Development and Validation of Micro-Azocasein Assay for Quantifying Bromelain.

Abstract

The proteolytic activity of enzymes may be evaluated by a colorimetric method with azocasein. Hence, we developed a micro-assay to quantify bromelain using azocasein. A total of 250 µL of 1.0% azocasein in dH2O was added to 250 µL of test solution, vortexed and incubated at ambient room temperature/30 min. The reaction was terminated with 1500 µL of 5% trichloroacetic acid, vortexed and centrifuged. A total of 150 µL of 0.5M NaOH was added to 150 µL of supernatant in triplicates, and absorbance was recorded at 410 nm.
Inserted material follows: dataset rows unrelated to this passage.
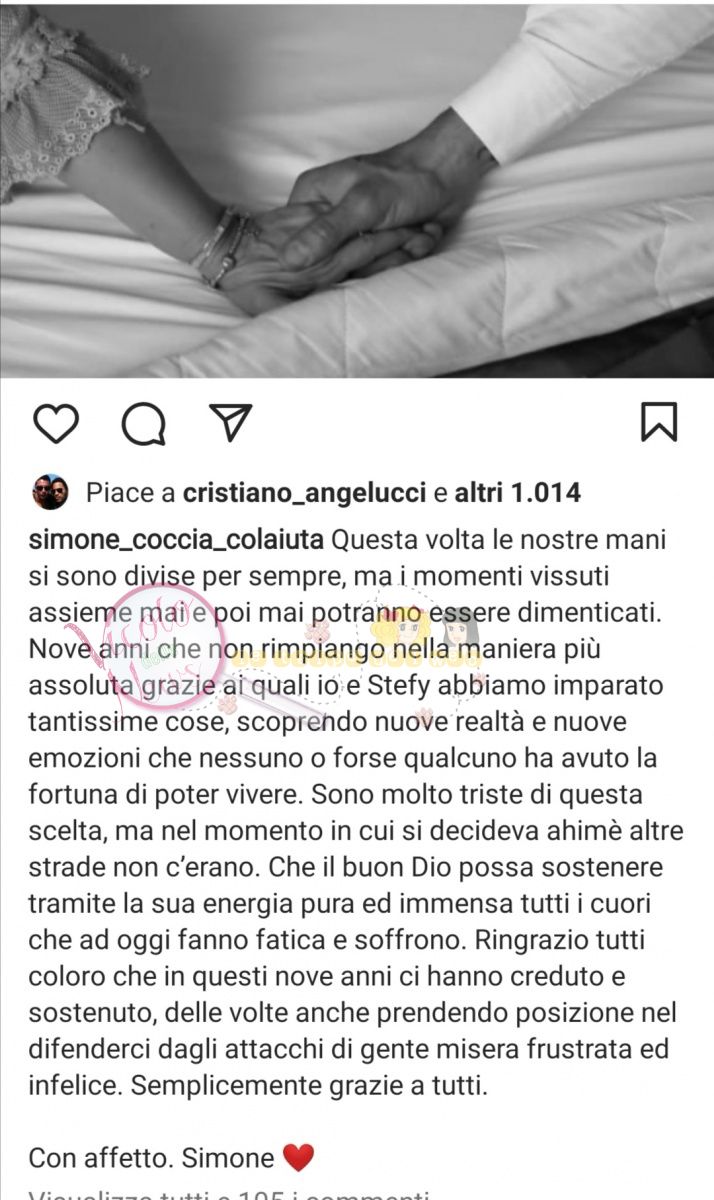Share the post using the paper plane icon
Image resolution: width=714 pixels, height=1200 pixels.
[x=231, y=423]
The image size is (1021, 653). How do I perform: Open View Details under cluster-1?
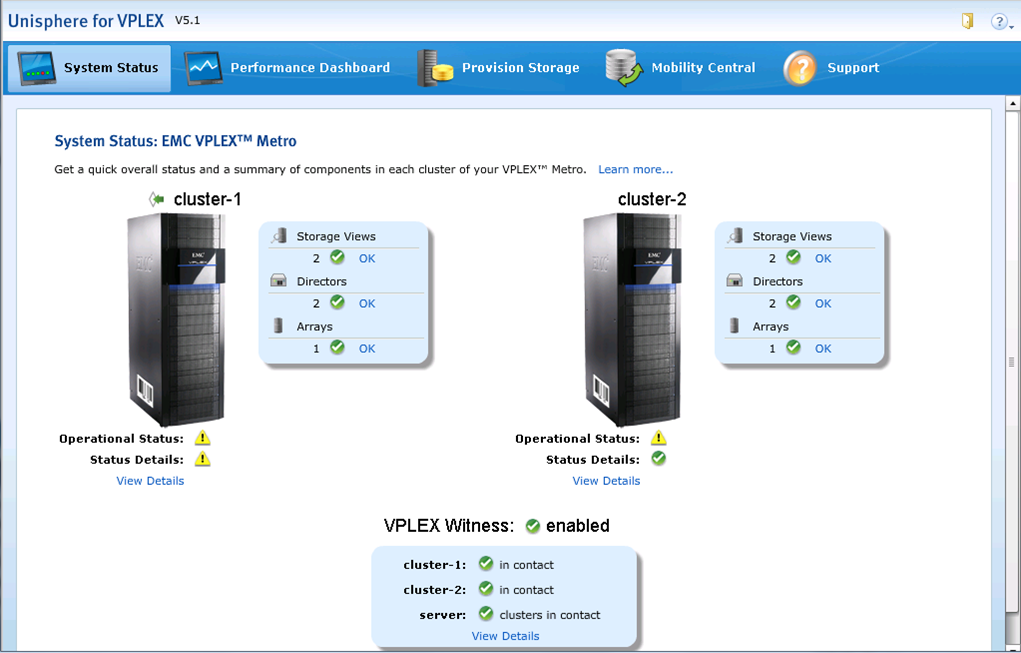tap(150, 481)
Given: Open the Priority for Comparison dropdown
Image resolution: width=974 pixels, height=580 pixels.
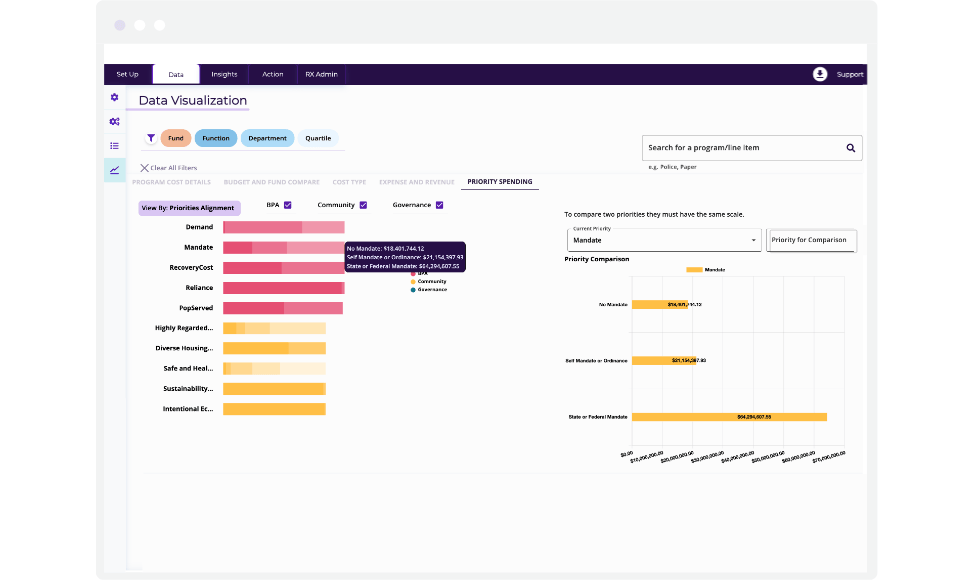Looking at the screenshot, I should tap(810, 240).
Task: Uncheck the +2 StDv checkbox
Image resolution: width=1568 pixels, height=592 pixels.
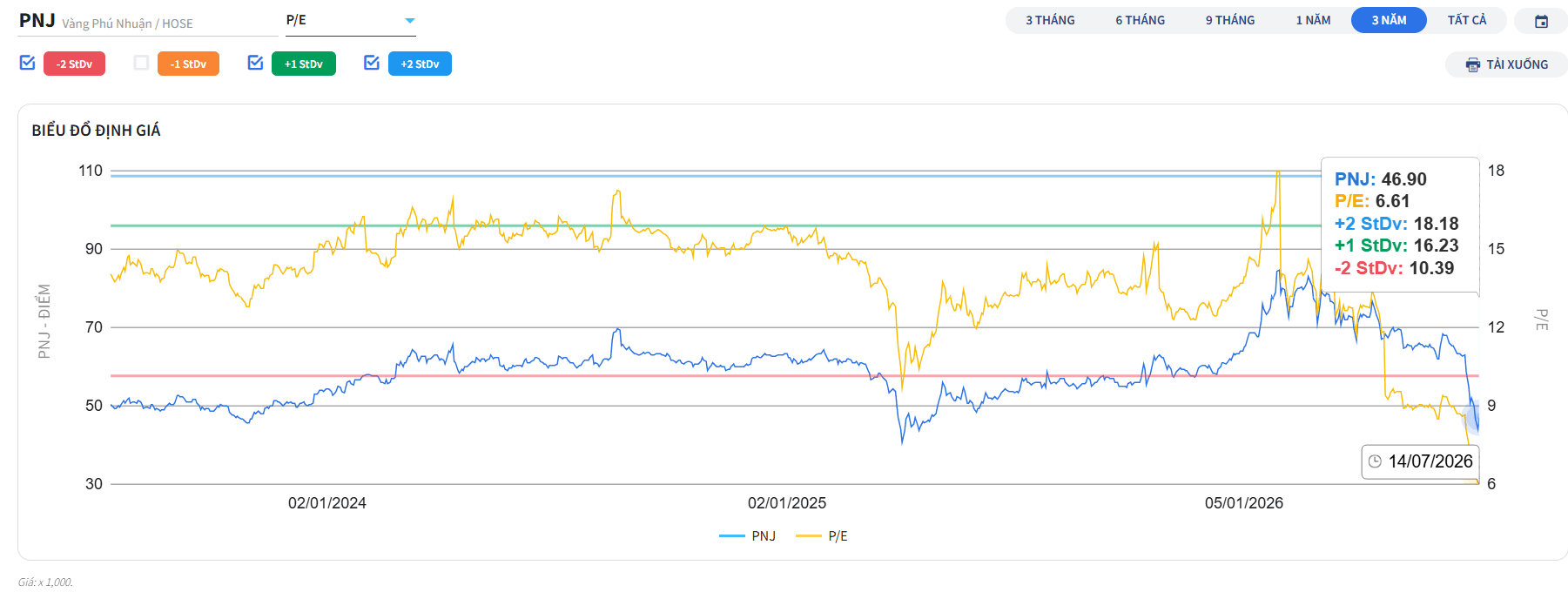Action: point(372,63)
The linearity of the calibration curve was tested with 200-800 µg/mL serial dilutions. The detection limit, precision, accuracy, and robustness were tested along with the substrate enzyme reaction time and solvent matrix effect. Good linearity was seen with serially diluted 200 µg/mL bromelain. The limit of quantification and limit of detection were 5.412 and 16.4 µg/mL, respectively. Intra-day and inter-day analyses showed a relative standard deviation below 2.0%. The assay was robust when tested over 400-450 nm wavelengths. The assays performed using dH2O or PBS diluents indicated a higher sensitivity in dH2O. The proteolytic activity of bromelain was enhanced with L-cysteine or N-acetylcysteine. Hence, this micro-azocasein assay is reliable for quantifying bromelain.